A suspensão do controle de ponto para procuradores municipais de Volta Redonda foi confirmada pela Justiça após atuação da OAB-RJ. A decisão, proferida pelo Órgão Especial do TJRJ, mantém uma liminar que impede a aplicação de regras de jornada rígida impostas por legislação municipal.
Segundo informações da entidade, a medida suspende os efeitos da Lei Municipal nº 6.017/2022 e do Decreto nº 19.050/2025, que determinavam o comparecimento diário dos procuradores à Procuradoria-Geral do Município (PGM), com registro de ponto eletrônico e controle de jornada. A decisão também impede sanções disciplinares e descontos salariais até o julgamento definitivo do caso.
Decisão judicial suspende exigência de jornada rígida
De acordo com a apuração, o julgamento ocorreu na última segunda-feira (6), quando o colegiado do TJRJ decidiu pela manutenção da liminar já concedida anteriormente. Com isso, os procuradores municipais permanecem desobrigados de cumprir a carga horária fixa estabelecida pelas normas questionadas.
A presidente da OAB-RJ, Ana Tereza Basilio, afirmou que a atividade exercida pelos procuradores exige flexibilidade, o que, segundo ela, não se compatibiliza com controle rígido de jornada.
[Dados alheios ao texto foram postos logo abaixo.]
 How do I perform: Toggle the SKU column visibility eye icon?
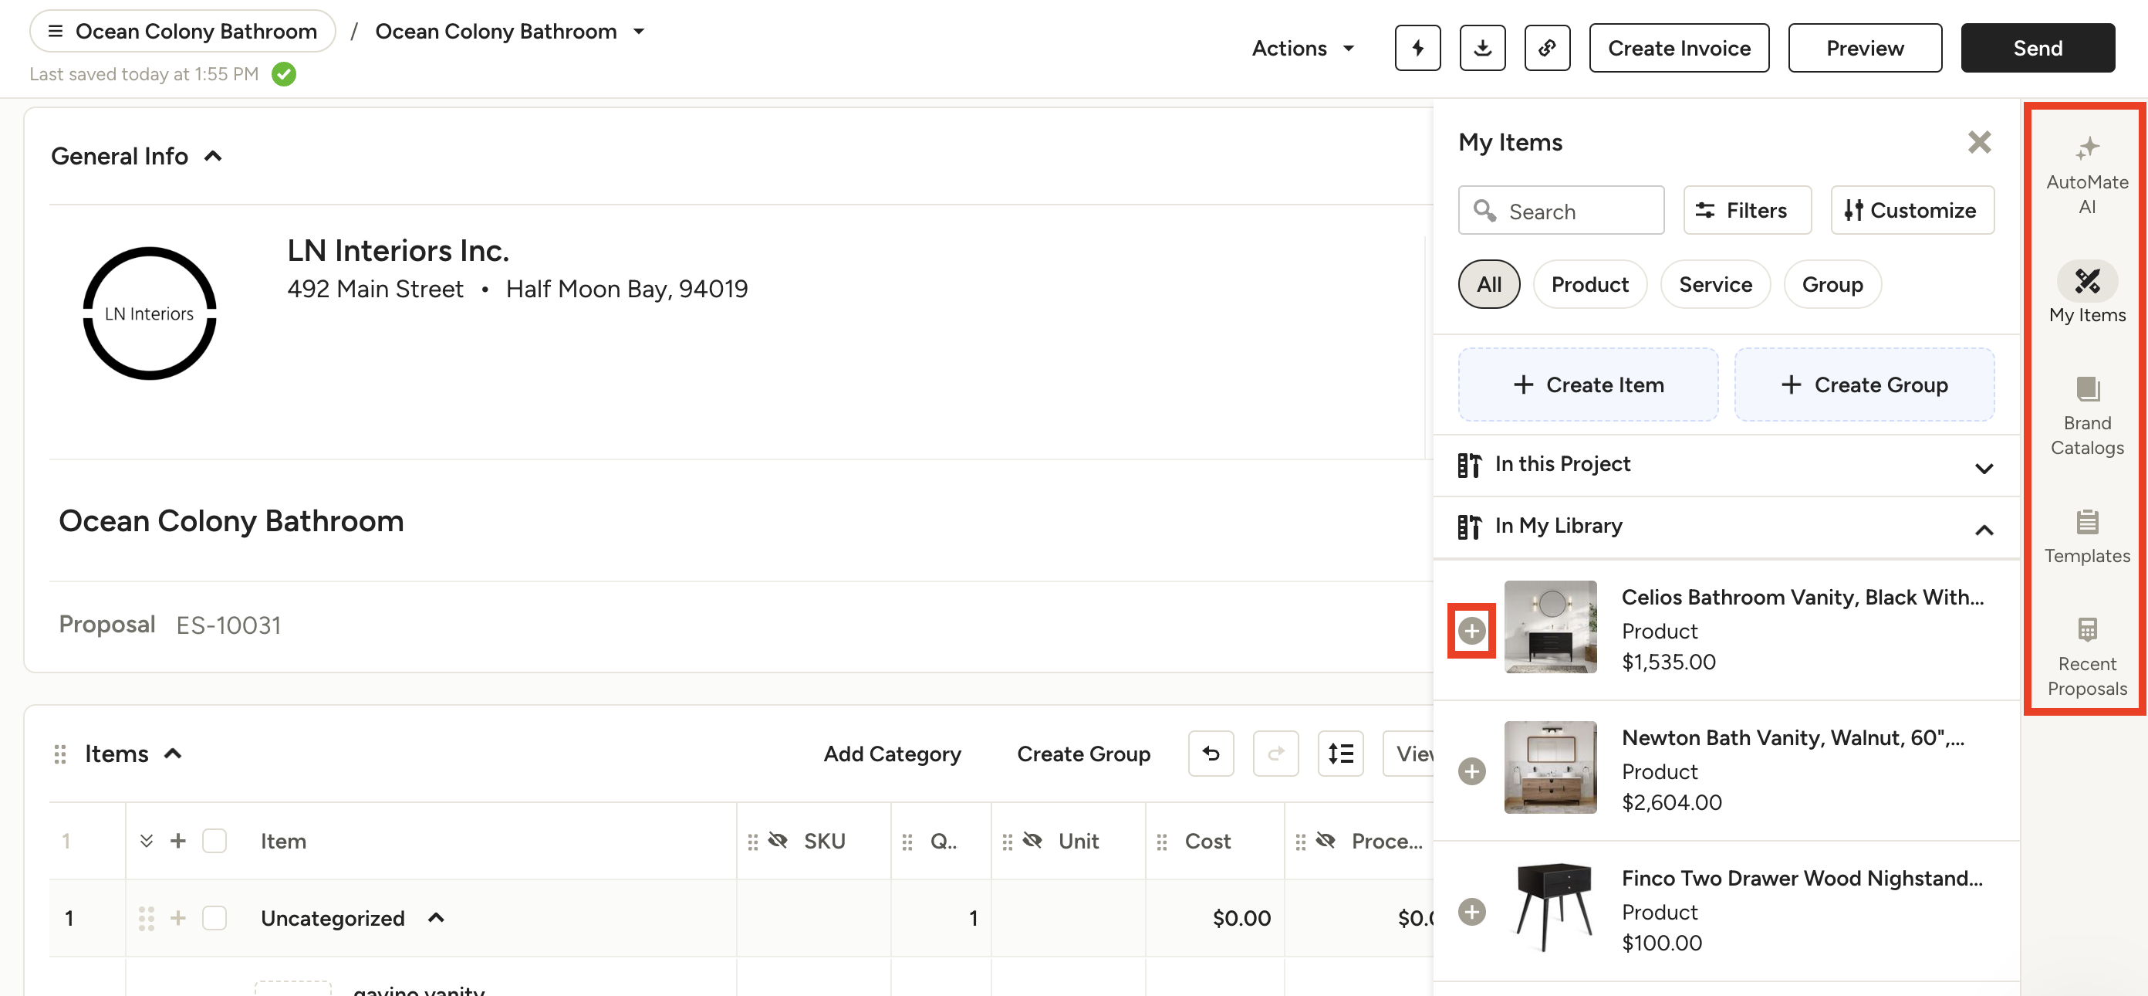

“Impuseram uma jornada de mais de seis horas diárias, com controle por ponto eletrônico e catraca. Com a rotina que um procurador tem, isso é inviável”, declarou, conforme nota divulgada pela instituição.
Argumentos destacam natureza da função pública
Durante a sessão, a sustentação oral foi conduzida pelo procurador-geral da OAB-RJ, Marcos Luiz Souza. Ele destacou que as prerrogativas da advocacia pública envolvem autonomia técnica e atuação externa frequente, como participação em audiências e cumprimento de prazos judiciais.
Segundo ele, a imposição de jornada fixa poderia comprometer a independência funcional da categoria. “A atividade da advocacia pública é essencialmente intelectual e externa, não se submetendo ao horário comercial da administração”, afirmou durante o julgamento.
Ainda de acordo com a entidade, a medida foi motivada após relatos de sanções disciplinares e descontos salariais aplicados a procuradores que não atenderam à carga horária exigida pelas normas municipais.
Medida segue válida até decisão final
Com o deferimento da liminar pelo Órgão Especial do TJRJ, os efeitos das normas municipais permanecem suspensos até que haja decisão definitiva sobre o mérito da ação.
A OAB-RJ sustenta que as regras questionadas violam princípios relacionados à autonomia da advocacia pública e à própria dinâmica da função, enquanto o tema segue em análise no Judiciário.
Enquanto isso, os procuradores municipais de Volta Redonda continuam exercendo suas atividades sem a obrigatoriedade de registro de ponto, conforme a decisão judicial vigente.